---------- Given text
Package org.apache.lucene.search

Class NumericRangeQuery<T extends Number>

java.lang.Object
org.apache.lucene.search.Query
org.apache.lucene.search.MultiTermQuery
org.apache.lucene.search.NumericRangeQuery<T>
All Implemented Interfaces:
Cloneable
public final class NumericRangeQuery<T extends Number> extends MultiTermQuery

A Query that matches numeric values within a specified range. To use this, you must first index the numeric values using IntField, FloatField, LongField or DoubleField (expert: NumericTokenStream). If your terms are instead textual, you should use TermRangeQuery. NumericRangeFilter is the filter equivalent of this query.

You create a new NumericRangeQuery with the static factory methods, eg: 

 Query q = NumericRangeQuery.newFloatRange("weight", 0.03f, 0.10f, true, true);
matches all documents whose float valued "weight" field ranges from 0.03 to 0.10, inclusive.

The performance of NumericRangeQuery is much better than the corresponding TermRangeQuery because the number of terms that must be searched is usually far fewer, thanks to trie indexing, described below.

You can optionally specify a precisionStep when creating this query. This is necessary if you've changed this configuration from its default (4) during indexing. Lower values consume more disk space but speed up searching. Suitable values are between 1 and 8. A good starting point to test is 4, which is the default value for all Numeric* classes. See below for details.

This query defaults to MultiTermQuery.CONSTANT_SCORE_AUTO_REWRITE_DEFAULT. With precision steps of ≤4, this query can be run with one of the BooleanQuery rewrite methods without changing BooleanQuery's default max clause count.

How it works

See the publication about panFMP, where this algorithm was described (referred to as TrieRangeQuery):

Schindler, U, Diepenbroek, M, 2008. Generic XML-based Framework for Metadata Portals. Computers & Geosciences 34 (12), 1947-1955. doi:10.1016/j.cageo.2008.02.023

A quote from this paper: Because Apache Lucene is a full-text search engine and not a conventional database, it cannot handle numerical ranges (e.g., field value is inside user defined bounds, even dates are numerical values). We have developed an extension to Apache Lucene that stores the numerical values in a special string-encoded format with variable precision (all numerical values like doubles, longs, floats, and ints are converted to lexicographic sortable string representations and stored with different precisions (for a more detailed description of how the values are stored, see NumericUtils). A range is then divided recursively into multiple intervals for searching: The center of the range is searched only with the lowest possible precision in the trie, while the boundaries are matched more exactly. This reduces the number of terms dramatically.
--------------------
---------- Entries provided
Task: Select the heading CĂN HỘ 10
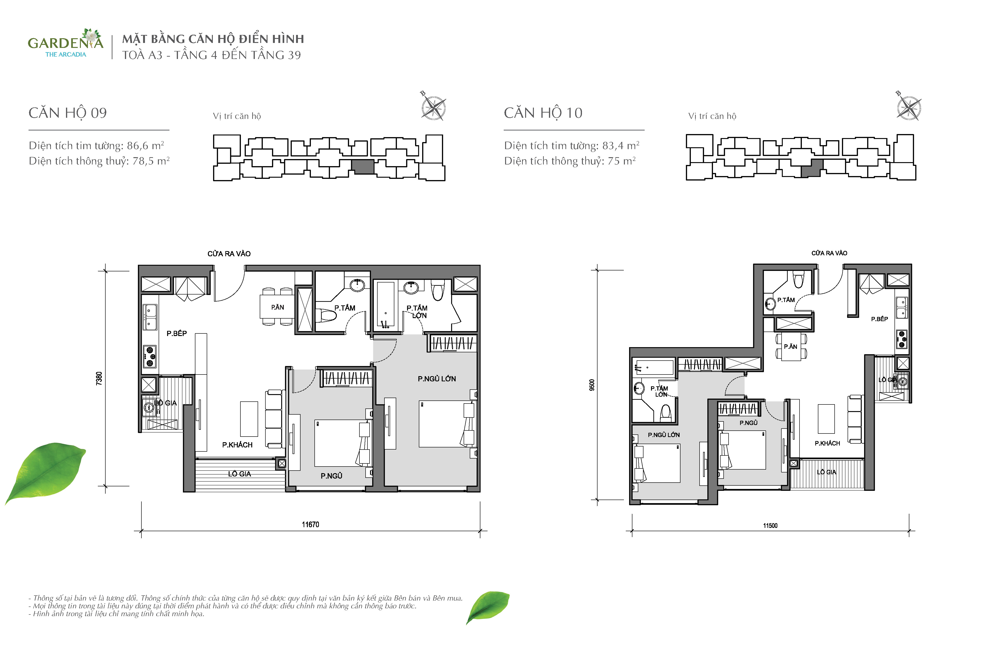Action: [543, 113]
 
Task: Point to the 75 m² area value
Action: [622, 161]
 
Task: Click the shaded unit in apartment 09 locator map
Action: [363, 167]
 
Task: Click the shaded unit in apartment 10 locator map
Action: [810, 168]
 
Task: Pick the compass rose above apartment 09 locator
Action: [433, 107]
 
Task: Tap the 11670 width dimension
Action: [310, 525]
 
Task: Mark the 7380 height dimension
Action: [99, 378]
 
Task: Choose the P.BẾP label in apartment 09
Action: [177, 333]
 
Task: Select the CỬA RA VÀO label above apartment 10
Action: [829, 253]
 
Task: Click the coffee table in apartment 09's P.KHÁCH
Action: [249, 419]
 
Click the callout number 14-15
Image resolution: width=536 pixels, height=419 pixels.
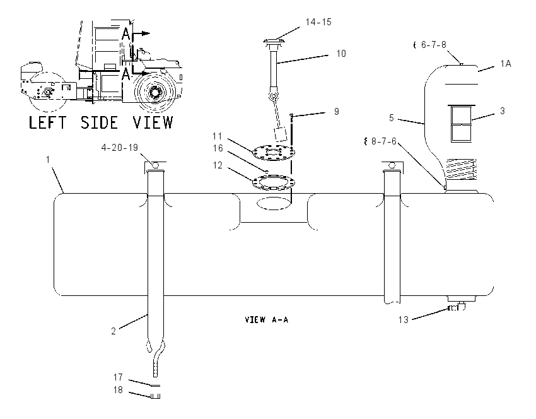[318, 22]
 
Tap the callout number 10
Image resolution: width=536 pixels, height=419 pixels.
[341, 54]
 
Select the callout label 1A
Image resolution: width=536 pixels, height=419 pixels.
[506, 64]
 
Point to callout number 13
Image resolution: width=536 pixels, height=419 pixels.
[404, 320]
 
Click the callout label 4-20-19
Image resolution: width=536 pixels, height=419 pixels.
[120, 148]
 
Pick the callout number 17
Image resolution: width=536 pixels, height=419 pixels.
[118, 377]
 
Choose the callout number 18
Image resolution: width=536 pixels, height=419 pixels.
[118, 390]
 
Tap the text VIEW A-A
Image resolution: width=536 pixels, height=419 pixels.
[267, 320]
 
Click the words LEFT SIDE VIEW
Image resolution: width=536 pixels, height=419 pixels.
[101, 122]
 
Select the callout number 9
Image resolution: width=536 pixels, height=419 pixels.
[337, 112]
--------------------
---------- Entries provided
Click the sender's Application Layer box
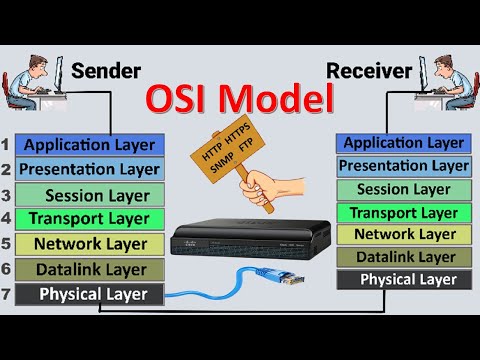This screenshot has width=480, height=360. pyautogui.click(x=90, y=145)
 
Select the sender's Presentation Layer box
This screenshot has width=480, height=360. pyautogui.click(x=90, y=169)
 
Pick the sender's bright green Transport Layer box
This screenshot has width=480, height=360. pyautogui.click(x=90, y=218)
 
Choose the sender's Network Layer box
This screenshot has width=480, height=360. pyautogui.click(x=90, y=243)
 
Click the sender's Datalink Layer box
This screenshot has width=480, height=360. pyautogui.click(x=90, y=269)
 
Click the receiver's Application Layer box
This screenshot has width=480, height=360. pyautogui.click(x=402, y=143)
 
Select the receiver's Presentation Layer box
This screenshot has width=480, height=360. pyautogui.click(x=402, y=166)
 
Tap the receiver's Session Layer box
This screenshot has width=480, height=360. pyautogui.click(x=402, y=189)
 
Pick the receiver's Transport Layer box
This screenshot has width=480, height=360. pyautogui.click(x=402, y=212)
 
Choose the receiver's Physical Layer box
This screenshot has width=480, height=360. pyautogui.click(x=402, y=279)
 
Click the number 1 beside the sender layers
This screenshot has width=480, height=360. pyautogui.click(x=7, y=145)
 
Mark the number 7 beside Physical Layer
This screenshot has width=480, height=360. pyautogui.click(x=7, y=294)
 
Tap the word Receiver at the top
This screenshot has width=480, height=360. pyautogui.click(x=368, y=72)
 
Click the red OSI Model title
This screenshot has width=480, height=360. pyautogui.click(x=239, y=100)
--------------------
---------- Entries provided
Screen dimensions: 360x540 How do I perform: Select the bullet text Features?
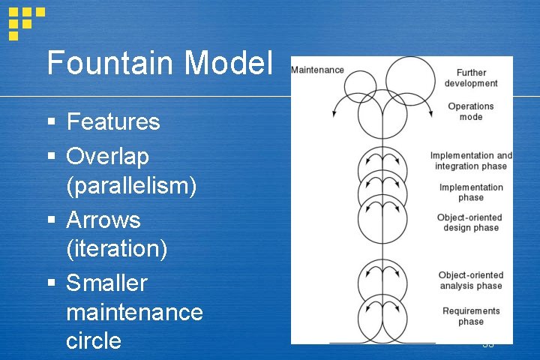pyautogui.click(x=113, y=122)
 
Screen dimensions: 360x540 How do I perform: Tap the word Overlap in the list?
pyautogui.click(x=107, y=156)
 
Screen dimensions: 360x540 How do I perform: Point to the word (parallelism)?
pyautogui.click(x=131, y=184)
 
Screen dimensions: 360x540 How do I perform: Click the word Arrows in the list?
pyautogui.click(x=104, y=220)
--------------------
### Task instructions
A - Update the entries from the line containing "Mark the number 7 beside Physical Layer" through the line containing "height=360. pyautogui.click(x=239, y=100)", inclusive, by replacing "screenshot" with "capture" and leaving everything else unchanged. Return only those lines.
B - Write the next part of the NumericRangeQuery documentation, starting after its final sentence.
The NumericRangeQuery documentation and the entries were drawn from unrelated sources.

### Answers per task
A -
Mark the number 7 beside Physical Layer
This capture has width=480, height=360. pyautogui.click(x=7, y=294)
 
Tap the word Receiver at the top
This capture has width=480, height=360. pyautogui.click(x=368, y=72)
 
Click the red OSI Model title
This capture has width=480, height=360. pyautogui.click(x=239, y=100)

B -
For the variant that stores long values in 8 different precisions (each reduced by 8 bits) that uses a lowest precision of 1 byte, the index contains only a maximum of 256 distinct values in the lowest precision. Overall, a range could consist of a theoretical maximum of 7*255*2 + 255 = 3825 distinct terms (when there is a term for every distinct value of an 8-byte-number in the index and the range covers almost all of them; a maximum of 255 distinct values is used because it would always be possible to reduce the full 256 values to one term with degraded precision). In practice, we have seen up to 300 terms in most cases (index with 500,000 metadata records and a uniform value distribution).

Precision Step

You can choose any precisionStep when encoding values. Lower step values mean more precisions and so more terms in index (and index gets larger). The number of indexed terms per value is (those are generated by NumericTokenStream):

  indexedTermsPerValue = ceil(bitsPerValue / precisionStep)

As the lower precision terms are shared by many values, the additional terms only slightly grow the term dictionary (approx. 7% for precisionStep=4), but have a larger impact on the postings (the postings file will have more entries, as every document is linked to indexedTermsPerValue terms instead of one). The formula to estimate the growth of the term dictionary in comparison to one term per value:

  \mathrm{termDictOverhead} = \sum\limits_{i=0}^{\mathrm{indexedTermsPerValue}-1} \frac{1}{2^{\mathrm{precisionStep}\cdot i}}

On the other hand, if the precisionStep is smaller, the maximum number of terms to match reduces, which optimizes query speed. The formula to calculate the maximum number of terms that will be visited while executing the query is:

  \mathrm{maxQueryTerms} = \left[ \left( \mathrm{indexedTermsPerValue} - 1 \right) \cdot \left(2^\mathrm{precisionStep} - 1 \right) \cdot 2 \right] + \left( 2^\mathrm{precisionStep} - 1 \right)

For longs stored using a precision step of 4, maxQueryTerms = 15*15*2 + 15 = 465, and for a precision step of 2, maxQueryTerms = 31*3*2 + 3 = 189. But the faster search speed is reduced by more seeking in the term enum of the index. Because of this, the ideal precisionStep value can only be found out by testing. Important: You can index with a lower precision step value and test search speed using a multiple of the original step value.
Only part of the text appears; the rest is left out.